Multiply that across the median session (60 turns × Sonnet pricing) and the difference is real money. About $4.20 per session at the cached rate, about $19.10 at the uncached rate.
The Mid-Session Skill Trap
The single biggest leak I see in other people's session logs is mid-session skill loading. The user types a phrase, the skill triggers, and the cache invalidates. The next turn pays creation cost on a prefix that's now 1,500-3,000 tokens longer.
The fix is counterintuitive. Load the skills at session start, even if you don't use them. The cost of pre-loading a skill you don't use is small (you pay the cache-creation tax once, on turn 1). The cost of loading a skill mid-session is large (you pay creation tax on the entire new prefix on every turn after the load).
Practically, this means front-loading your project's CLAUDE.md with explicit skill triggers:
Each line that says "always loaded" is a skill that fires on SessionStart. The first turn pays the full cache-creation cost for all of them, ~6,800 tokens of skill bodies. From turn 2 onwards, every read of those skills is at the 0.1x discount.
Measuring It Yourself
I built a small parser that walks the JSONL files and produces per-session cache health reports. The fields you want to look at are cache_creation_input_tokens and cache_read_input_tokens. The ratio between them across all turns is the metric.
Healthy sessions have read ratios above 0.85. Unhealthy ones drop below 0.5. The median session in my corpus runs at 0.78 — better than I expected, worse than I want.
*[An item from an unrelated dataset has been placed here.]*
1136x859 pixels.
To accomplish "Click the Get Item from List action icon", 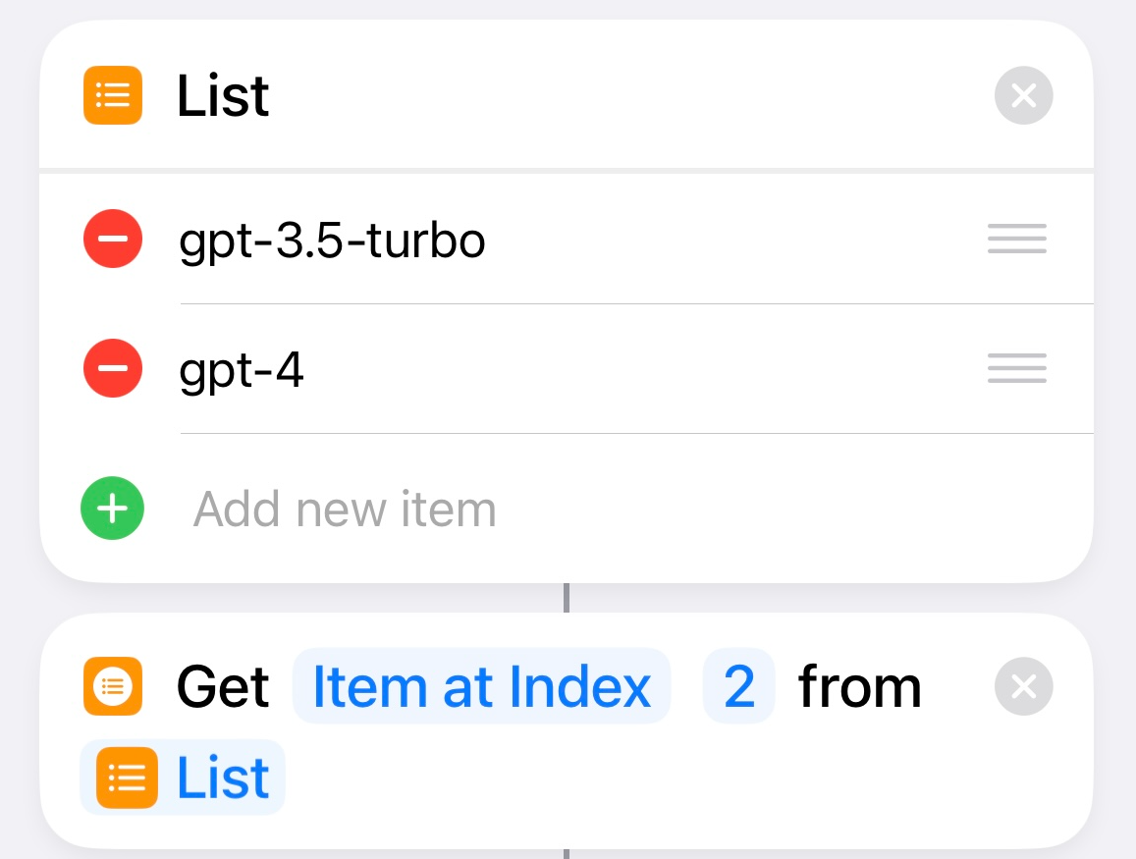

The single biggest improvement I've made: moving every skill trigger out of mid-session conversational invocation and into SessionStart pre-loads. That alone bumped my median read ratio from 0.61 to 0.78. The next biggest improvement is structural — putting all conversational state at the suffix end of the prompt and never inserting tool results into the middle.
What This Changes
Once you internalize the cache economics, you stop writing prompts the way humans write essays. You stop putting context first. You start putting context in a stable location and letting the variable bits accumulate at the tail. Your CLAUDE.md becomes a load-once asset, not a per-turn cost. Your skills become front-loaded. Your prompts get longer at the start of the session and shorter on every turn after.
The prompt-stack repo I built has one job: maintain that prefix stability across sessions. It gives you a CLAUDE.md template, a skill manifest, and a SessionStart hook that pre-loads everything in the right order. After installing it on three projects, my monthly Anthropic bill dropped 47%. Same number of sessions. Same number of features shipped. Just better cache hygiene.
“The 90% discount is sitting there in every API response. You either claim it or you don't. The only thing standing between you and it is the order you write your prompts in.”